My great regret is that I never properly learned Italian, except from what I picked up in treasured Italian movies, and much, much later from frequent Roman visits to Lina Wertmuller, whose American champion I became. It was her reception on American screens that finally led to Italian critics granting her the well-deserved acclaim they previously withheld for specious reasons.
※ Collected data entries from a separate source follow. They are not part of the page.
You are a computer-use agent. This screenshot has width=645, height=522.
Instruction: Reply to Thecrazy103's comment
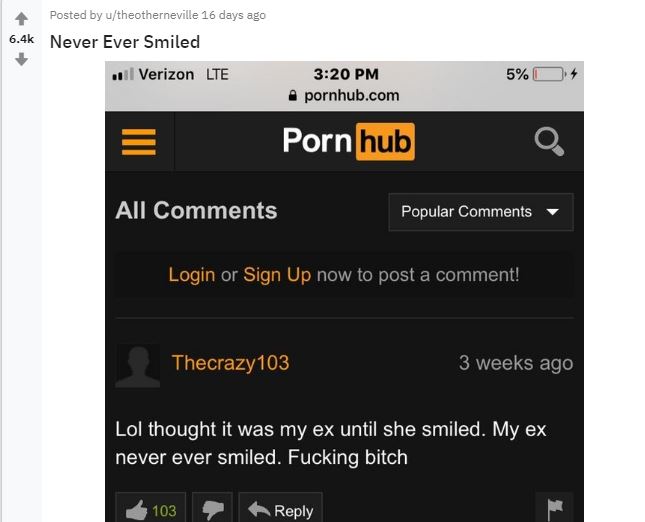281,509
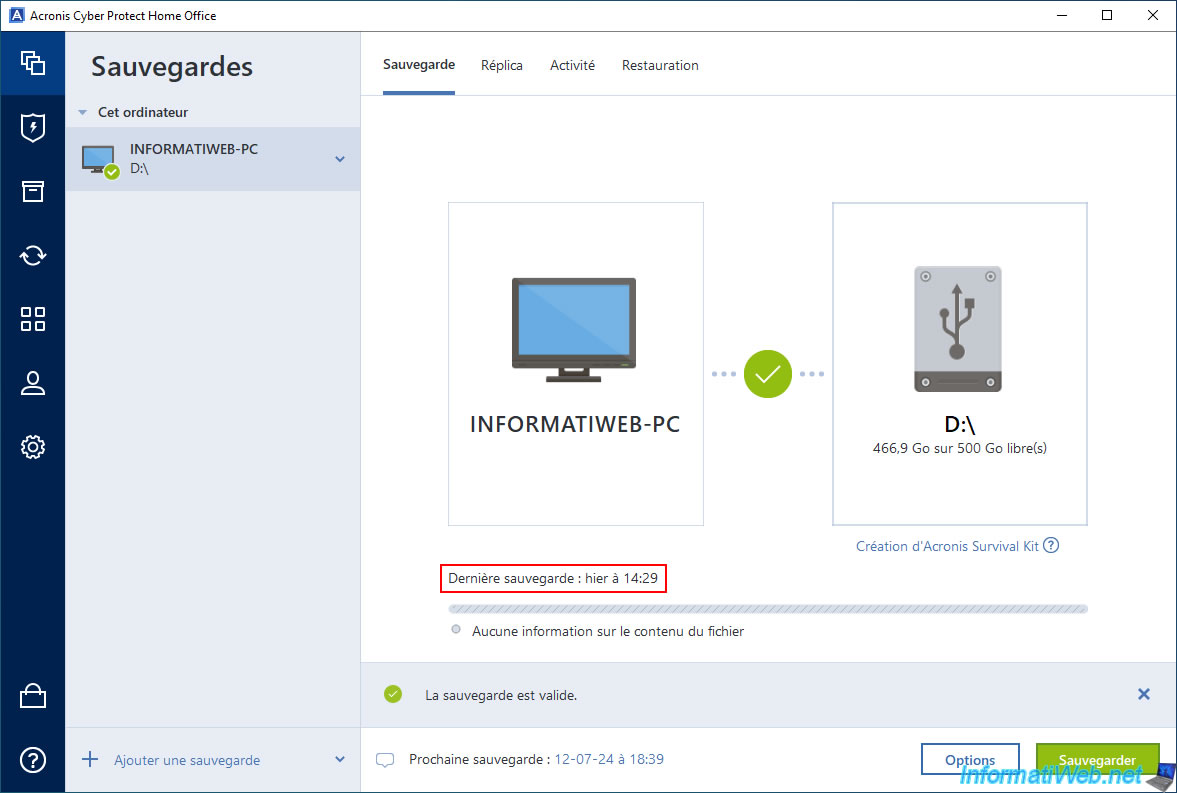The image size is (1177, 793).
Task: Click the 'Création d'Acronis Survival Kit' link
Action: pos(947,546)
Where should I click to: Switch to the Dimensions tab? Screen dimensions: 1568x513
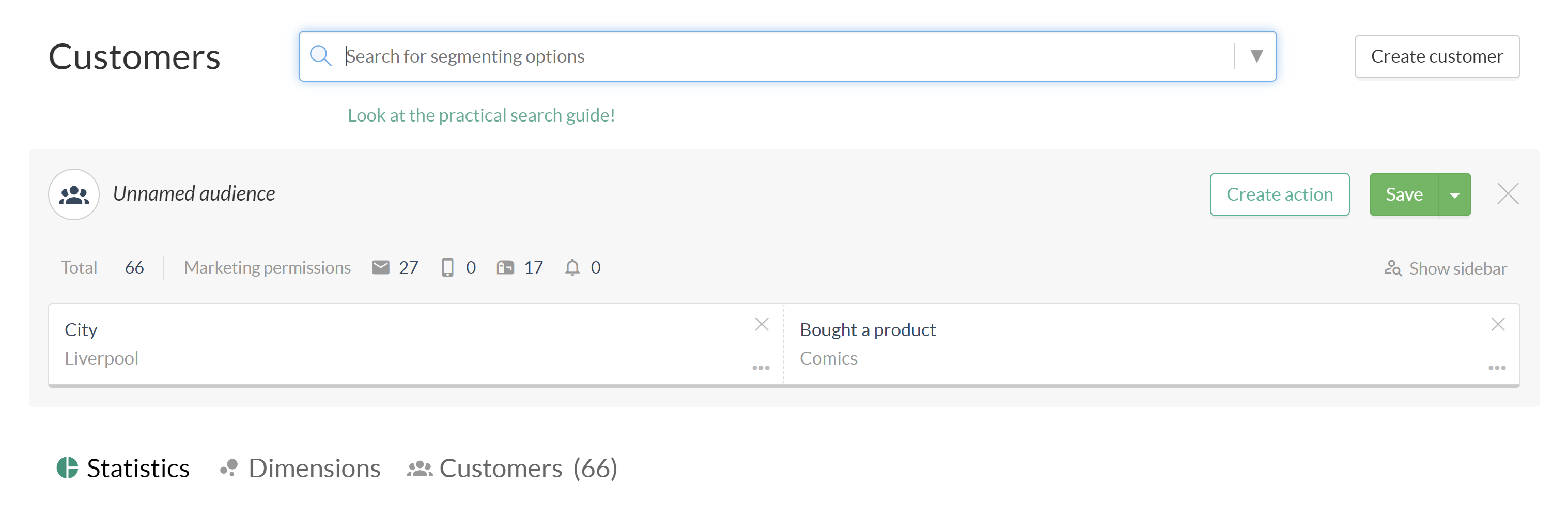click(x=301, y=469)
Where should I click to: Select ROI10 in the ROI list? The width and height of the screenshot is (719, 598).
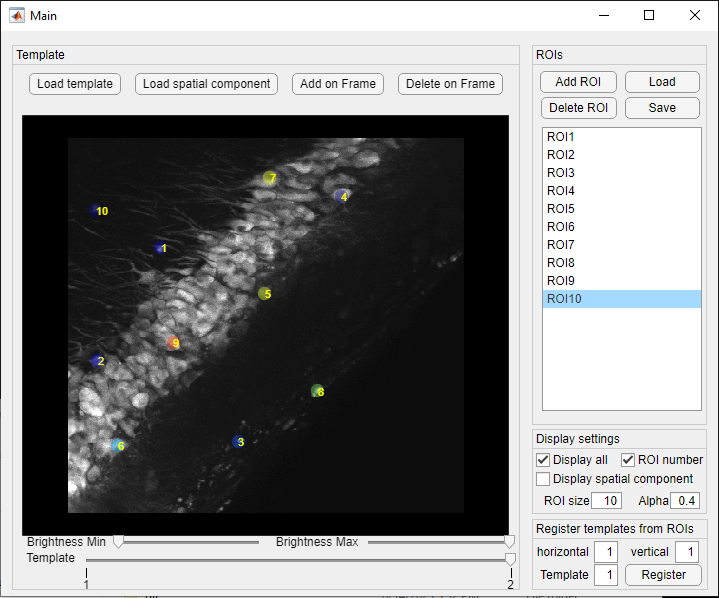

What I would like to convey is that multilingualism is a wonderful thing, not only because the polyglots get to enjoy and learn from so many more people, but also because certain differences and similarities teach them greater command of the native language. Thus, perhaps, it is that I have no difficulties with “lie” and “lay,” which, largely with the collusion of TV and social media devastates the speech of so many native speakers knowing and using only “lay.”
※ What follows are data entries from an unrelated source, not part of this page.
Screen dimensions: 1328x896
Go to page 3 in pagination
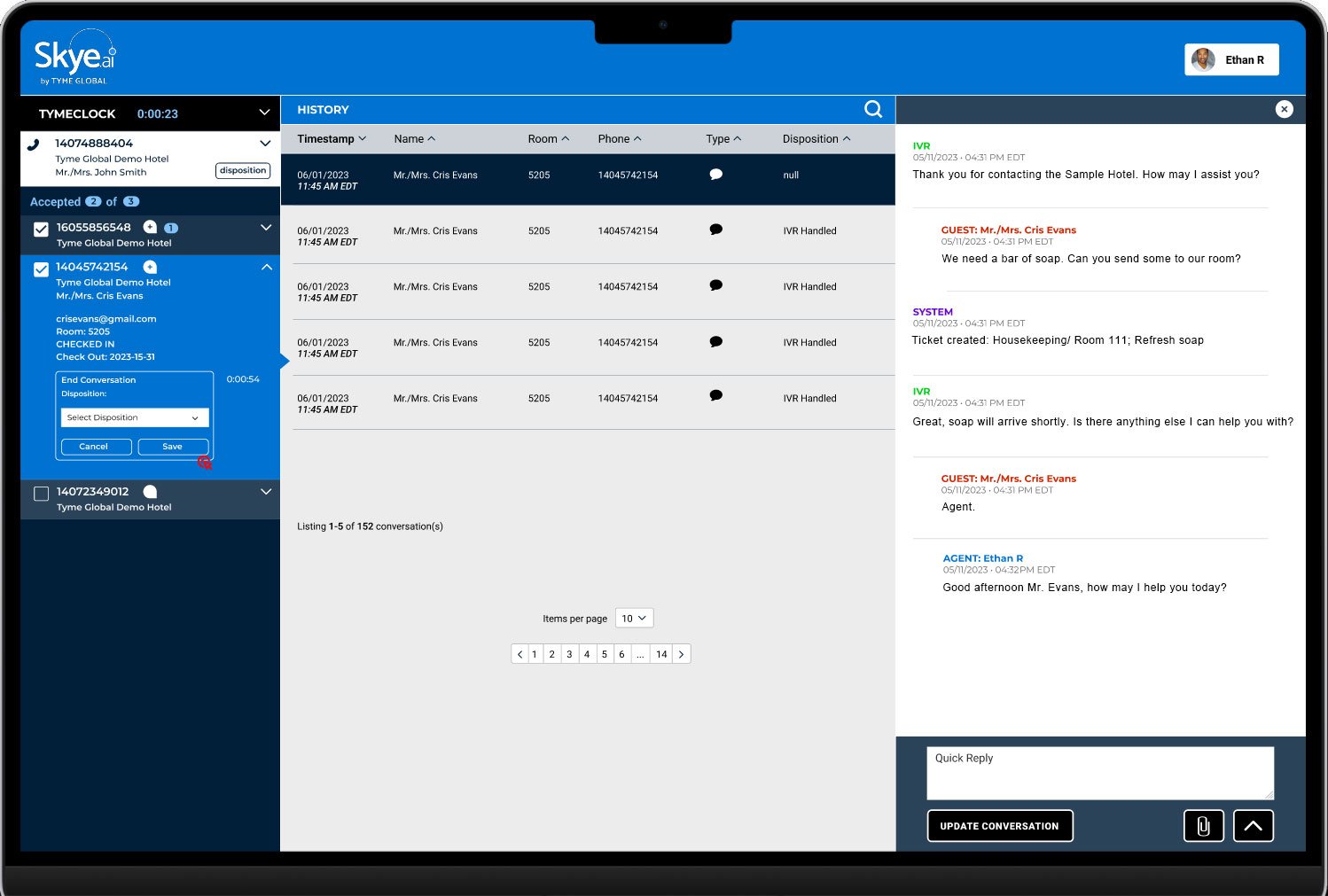569,654
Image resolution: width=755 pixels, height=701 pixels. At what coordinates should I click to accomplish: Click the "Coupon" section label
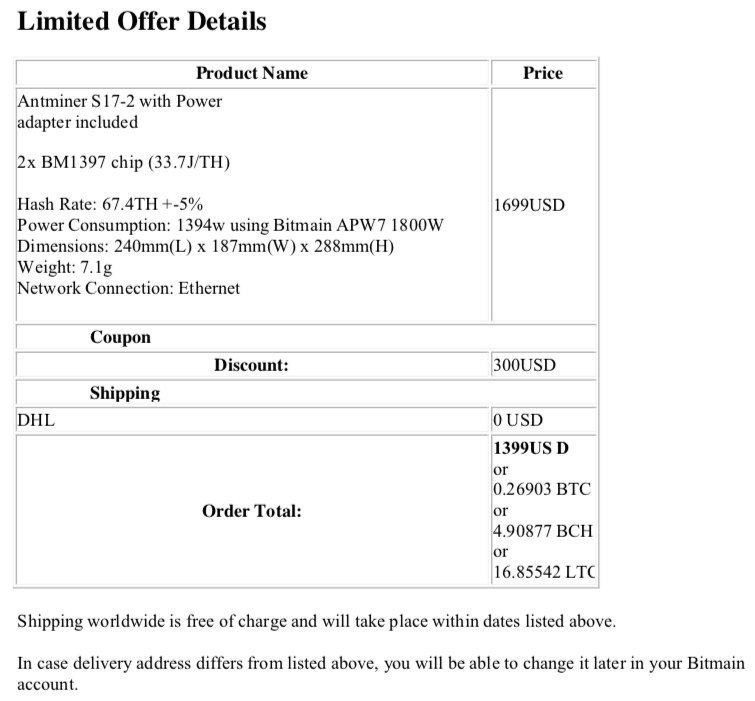point(120,337)
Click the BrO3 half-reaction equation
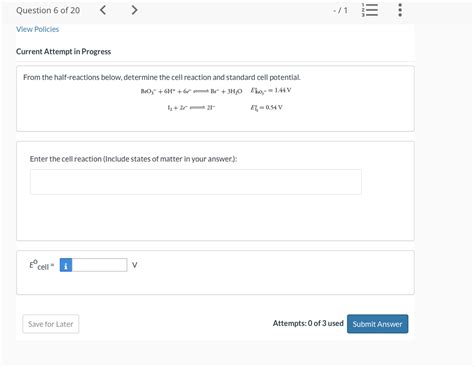This screenshot has height=367, width=474. (191, 91)
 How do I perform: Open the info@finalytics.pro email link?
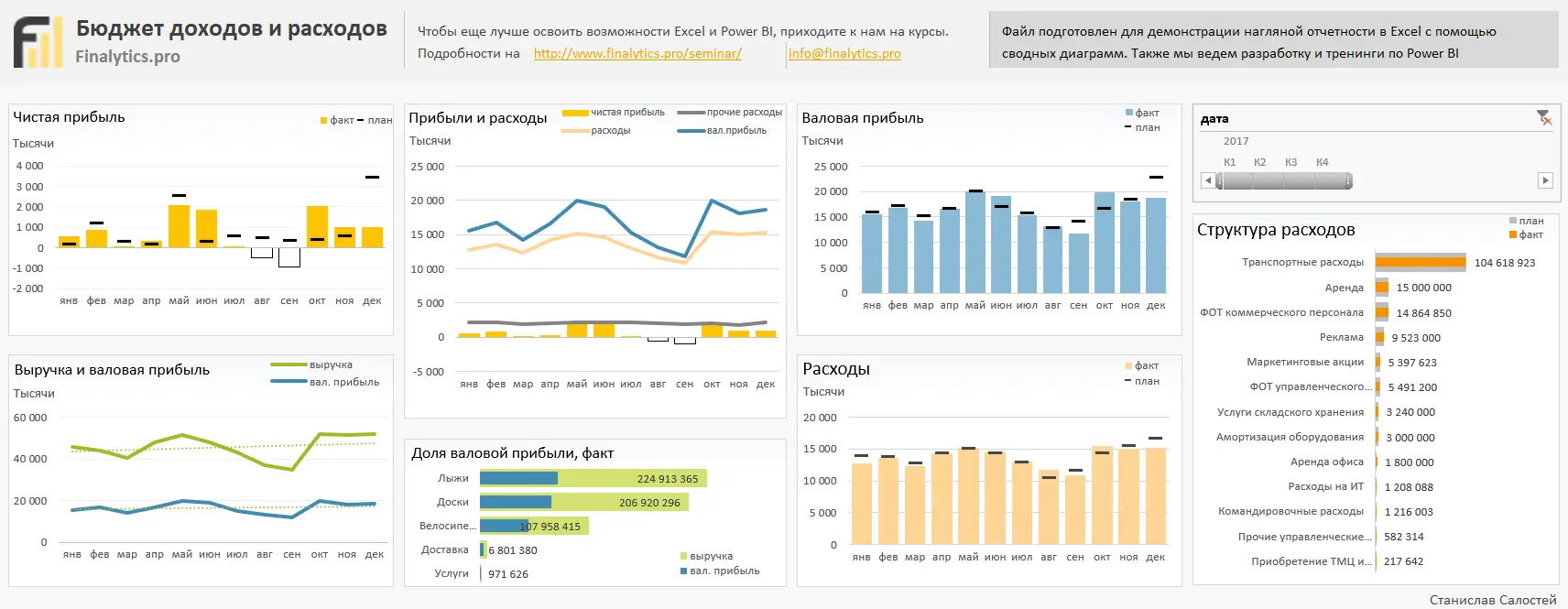[844, 53]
Or take my avoidance of such pleonasms as “old crone,” or tautologies like “cannot help but,” redundant for either “cannot help” plus a participle, or “cannot but” plus an infinitive. It may also account for proper pronunciation, such as EXquisite rather than exQUIsite, which one hears all over the place and is gaining acceptance from dictionaries. I can see no good reason for it, except that lazy speakers prefer medial accents, easier to handle than initial ones followed by more than one unaccented trailing syllable..

I suppose that in the end the purist or traditionalist cannot win, but I think there is a certain glory in fighting even a losing battle for what one believes to be right. Which brings me to my conclusion: German.

German is basically an in-between language. In its vulgar, Southern form, known as Plattdeutsch, it is downright ugly. But in its well-spoken Northern form, known as Hochdeutsch, it can be very lovely indeed. Consider a fine actor reading out loud a poem by Goethe. Rilke, or Stefan George (or many others), and you can have a musical feast. When I assisted  Archibald MacLeish in a Harvard poetry course, he asked me to recite a Rilke poem to his large class. I did, and was well received. Later MacLeish summoned me to his office and I wondered what did I do wrong this time?  Well, he merely wanted to know the name of the beautiful Radcliffe girl who came just to hear me. It was Christine Bosshard , and though she was impressed, I never even got to first base with her—and neither, I imagine, would have Archie.

I conclude with a favorite passage from Rilke that I may have quoted before, but that can bear repeating. The scene is a riverside afternoon in a Grande Jatte or Sunday in the Park With George setting, with the poet and his mistress present.

Befriedigungen ungezaelter Jahre
Sind in der Luft. Voll Blumen liegt dein Hut.
Und ein Geruch aus deinem reinen Haare
Mischt sich mit Welt als waere alles gut.

Hear this and feel it, and its music and meaning may well leave you with tears in your eyes.